We're in a show-me state for small caps. We've gotten (price-to-earnings) multiple expansion, so you need earnings growth.

We think that the growthier growth stocks will outperform the weaker value names.

Though retail sales numbers have been good, profitability for a lot of the retailers has not been good. That's going to be a big telltale sign for us. We're overweight discretionary, thinking that was the cheapest group out there, and it still is the cheapest but... if the E drops out the PE, you run into a problem there.

We think that the Trump bump has run its course and now investors should tack back to 'growthier' growth companies that may not need a better economy to post strong earnings growth.

Tech is quickly becoming our favorite group as it has been left behind in the Trump bump. The sector is cyclical and so a faster economy in which rates rise helps this sector.

We are moving to an overweight from a market weight on financials and realize that we are certainly not early to the party. However, the sector has cooled a bit year to date from its tremendous run after the election, and the reporting season has gone really well. We have liked the banks for some time, but we think there are other groups such as capital markets, consumer finance, and insurance industries that look positive.

Now that the calendar has turned to 2017, investors could unwind their big winners, as they are not comfortable with their valuations and want to take profits in these stocks.

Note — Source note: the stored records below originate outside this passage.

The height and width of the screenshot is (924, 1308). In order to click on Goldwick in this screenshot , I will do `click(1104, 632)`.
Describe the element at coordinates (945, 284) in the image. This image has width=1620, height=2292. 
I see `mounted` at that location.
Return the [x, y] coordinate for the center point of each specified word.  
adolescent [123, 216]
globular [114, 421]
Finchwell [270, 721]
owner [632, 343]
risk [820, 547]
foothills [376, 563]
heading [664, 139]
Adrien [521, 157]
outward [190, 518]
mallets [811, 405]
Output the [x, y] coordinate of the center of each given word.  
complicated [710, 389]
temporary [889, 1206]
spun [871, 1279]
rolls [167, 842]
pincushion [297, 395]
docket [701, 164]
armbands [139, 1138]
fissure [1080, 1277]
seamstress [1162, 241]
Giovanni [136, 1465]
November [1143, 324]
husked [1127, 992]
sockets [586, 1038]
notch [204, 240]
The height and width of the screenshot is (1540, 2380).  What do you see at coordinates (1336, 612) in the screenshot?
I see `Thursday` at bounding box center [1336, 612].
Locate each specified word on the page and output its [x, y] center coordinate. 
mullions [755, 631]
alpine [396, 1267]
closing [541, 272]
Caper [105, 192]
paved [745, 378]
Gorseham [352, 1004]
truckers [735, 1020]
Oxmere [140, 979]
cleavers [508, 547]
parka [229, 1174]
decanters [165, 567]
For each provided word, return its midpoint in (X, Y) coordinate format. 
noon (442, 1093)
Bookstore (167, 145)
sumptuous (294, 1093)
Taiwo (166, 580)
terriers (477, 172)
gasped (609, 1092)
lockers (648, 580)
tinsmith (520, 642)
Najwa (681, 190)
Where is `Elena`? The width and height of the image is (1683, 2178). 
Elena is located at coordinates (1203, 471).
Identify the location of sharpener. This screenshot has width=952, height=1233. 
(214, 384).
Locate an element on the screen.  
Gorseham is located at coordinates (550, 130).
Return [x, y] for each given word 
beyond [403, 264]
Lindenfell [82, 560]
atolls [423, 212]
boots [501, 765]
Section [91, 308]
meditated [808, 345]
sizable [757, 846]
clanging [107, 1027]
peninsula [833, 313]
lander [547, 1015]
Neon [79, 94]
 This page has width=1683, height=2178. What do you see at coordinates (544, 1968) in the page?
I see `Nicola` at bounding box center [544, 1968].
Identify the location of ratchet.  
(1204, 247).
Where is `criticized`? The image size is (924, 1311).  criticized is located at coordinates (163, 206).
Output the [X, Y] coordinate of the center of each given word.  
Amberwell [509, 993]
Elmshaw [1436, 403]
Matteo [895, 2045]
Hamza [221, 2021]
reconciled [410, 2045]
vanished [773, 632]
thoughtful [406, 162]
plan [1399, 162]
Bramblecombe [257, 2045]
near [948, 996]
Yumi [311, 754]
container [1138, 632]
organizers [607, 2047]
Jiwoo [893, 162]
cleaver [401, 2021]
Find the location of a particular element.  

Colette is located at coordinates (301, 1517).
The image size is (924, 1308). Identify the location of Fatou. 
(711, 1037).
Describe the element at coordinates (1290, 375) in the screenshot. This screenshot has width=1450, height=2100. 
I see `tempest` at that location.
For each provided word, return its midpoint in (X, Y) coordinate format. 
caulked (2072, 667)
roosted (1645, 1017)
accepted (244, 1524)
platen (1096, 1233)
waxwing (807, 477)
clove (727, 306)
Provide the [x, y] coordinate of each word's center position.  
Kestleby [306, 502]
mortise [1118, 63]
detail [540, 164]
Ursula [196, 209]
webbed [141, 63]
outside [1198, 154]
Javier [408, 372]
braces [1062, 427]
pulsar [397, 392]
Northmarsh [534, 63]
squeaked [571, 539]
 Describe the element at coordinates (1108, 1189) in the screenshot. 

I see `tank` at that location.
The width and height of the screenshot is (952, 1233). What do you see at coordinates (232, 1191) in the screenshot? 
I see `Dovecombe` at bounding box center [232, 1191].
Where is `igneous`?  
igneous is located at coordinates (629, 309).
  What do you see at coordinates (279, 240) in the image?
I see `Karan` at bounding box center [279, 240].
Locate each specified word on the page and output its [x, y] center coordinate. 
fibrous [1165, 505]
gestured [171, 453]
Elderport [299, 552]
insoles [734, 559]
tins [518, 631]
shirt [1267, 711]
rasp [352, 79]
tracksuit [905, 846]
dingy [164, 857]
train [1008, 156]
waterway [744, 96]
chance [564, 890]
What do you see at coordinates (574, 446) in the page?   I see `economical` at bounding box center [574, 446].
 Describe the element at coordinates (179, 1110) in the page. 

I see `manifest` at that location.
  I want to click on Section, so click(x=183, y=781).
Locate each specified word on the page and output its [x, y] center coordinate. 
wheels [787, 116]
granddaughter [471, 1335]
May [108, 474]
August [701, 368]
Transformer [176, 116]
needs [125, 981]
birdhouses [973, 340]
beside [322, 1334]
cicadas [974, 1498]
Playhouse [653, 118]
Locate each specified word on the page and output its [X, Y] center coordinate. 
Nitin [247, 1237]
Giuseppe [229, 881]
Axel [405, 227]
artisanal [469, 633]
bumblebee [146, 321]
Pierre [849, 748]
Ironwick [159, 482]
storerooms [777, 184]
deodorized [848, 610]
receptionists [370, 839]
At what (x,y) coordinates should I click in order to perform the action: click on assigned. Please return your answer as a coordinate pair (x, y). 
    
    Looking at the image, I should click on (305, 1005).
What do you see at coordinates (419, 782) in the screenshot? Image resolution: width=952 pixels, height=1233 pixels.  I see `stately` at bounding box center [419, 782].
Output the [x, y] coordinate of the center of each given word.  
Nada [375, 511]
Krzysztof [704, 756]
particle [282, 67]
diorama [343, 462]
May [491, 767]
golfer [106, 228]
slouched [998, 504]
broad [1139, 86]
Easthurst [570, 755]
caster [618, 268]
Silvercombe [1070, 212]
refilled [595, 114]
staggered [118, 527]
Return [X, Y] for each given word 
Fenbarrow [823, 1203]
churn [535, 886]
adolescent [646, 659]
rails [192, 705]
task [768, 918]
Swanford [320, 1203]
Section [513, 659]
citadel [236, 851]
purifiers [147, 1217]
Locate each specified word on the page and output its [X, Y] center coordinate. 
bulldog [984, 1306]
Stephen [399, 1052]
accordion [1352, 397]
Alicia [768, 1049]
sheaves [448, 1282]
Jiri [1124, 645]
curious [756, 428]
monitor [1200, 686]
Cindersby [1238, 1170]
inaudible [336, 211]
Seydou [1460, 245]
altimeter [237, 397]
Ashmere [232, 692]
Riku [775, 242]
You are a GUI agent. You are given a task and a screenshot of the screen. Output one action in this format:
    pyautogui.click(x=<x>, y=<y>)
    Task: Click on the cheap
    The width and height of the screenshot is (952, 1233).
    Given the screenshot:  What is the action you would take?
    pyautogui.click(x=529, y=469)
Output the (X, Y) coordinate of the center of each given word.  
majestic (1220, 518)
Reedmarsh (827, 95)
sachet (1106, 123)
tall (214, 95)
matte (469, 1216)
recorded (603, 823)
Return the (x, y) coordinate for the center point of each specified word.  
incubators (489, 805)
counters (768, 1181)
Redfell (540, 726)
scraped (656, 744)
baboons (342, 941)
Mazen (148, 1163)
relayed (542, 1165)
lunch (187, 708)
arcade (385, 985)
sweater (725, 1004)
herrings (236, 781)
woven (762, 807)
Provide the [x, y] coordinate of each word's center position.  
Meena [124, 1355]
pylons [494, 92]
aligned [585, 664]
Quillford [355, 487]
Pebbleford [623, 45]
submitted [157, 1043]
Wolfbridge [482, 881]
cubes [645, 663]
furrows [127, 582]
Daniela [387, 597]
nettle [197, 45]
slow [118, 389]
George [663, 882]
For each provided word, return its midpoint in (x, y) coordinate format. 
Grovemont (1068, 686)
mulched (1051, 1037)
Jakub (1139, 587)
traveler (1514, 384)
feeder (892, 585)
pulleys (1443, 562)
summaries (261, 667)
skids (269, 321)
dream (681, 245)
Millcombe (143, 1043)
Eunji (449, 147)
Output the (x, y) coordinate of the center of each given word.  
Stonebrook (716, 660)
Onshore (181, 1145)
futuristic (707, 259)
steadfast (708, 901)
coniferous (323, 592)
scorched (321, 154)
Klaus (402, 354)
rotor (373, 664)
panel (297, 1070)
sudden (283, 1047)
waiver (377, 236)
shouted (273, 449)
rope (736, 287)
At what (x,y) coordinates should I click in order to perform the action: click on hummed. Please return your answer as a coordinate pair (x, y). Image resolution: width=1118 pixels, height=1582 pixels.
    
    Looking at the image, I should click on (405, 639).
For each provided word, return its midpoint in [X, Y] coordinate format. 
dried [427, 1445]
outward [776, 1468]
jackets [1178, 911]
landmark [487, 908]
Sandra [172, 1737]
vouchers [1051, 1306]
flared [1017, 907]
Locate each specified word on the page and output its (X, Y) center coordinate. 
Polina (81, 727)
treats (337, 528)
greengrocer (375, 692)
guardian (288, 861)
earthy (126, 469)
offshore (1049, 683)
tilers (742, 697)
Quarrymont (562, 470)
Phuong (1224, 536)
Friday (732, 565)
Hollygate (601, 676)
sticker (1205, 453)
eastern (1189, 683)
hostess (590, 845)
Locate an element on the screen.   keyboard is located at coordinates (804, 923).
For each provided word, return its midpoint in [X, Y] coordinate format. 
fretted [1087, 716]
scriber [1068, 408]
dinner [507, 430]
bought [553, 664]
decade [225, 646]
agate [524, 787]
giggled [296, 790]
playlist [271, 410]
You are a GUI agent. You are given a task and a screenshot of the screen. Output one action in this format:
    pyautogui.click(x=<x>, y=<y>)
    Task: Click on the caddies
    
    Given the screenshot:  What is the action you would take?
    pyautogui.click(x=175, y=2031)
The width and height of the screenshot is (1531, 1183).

We contend that investors were in the midst of a selling strike late in 2016, as capital gains tax is thought to be lower in '17 than in '16. The winners from last year could be under pressure, and although five days does not make a trend, the gainers in 2016 are lagging YTD.

Since election, it has been risk on with cyclical sectors leading the way and defensive areas lagging. Our sector allocation is more domestically focused, and given the dollar's strength, we think it makes sense. We are overweight discretionary and industrials. We are overweight tech, which has been a source of funds and lagging behind since the election.

If tax rates are reduced to 22 percent, we see a significant boost to earnings (that lowers) the P/E to 16.2X, which is still above the average. However, using a 15 percent tax rate, we see that earnings jump to $88.71 and the P/E falls below 15X.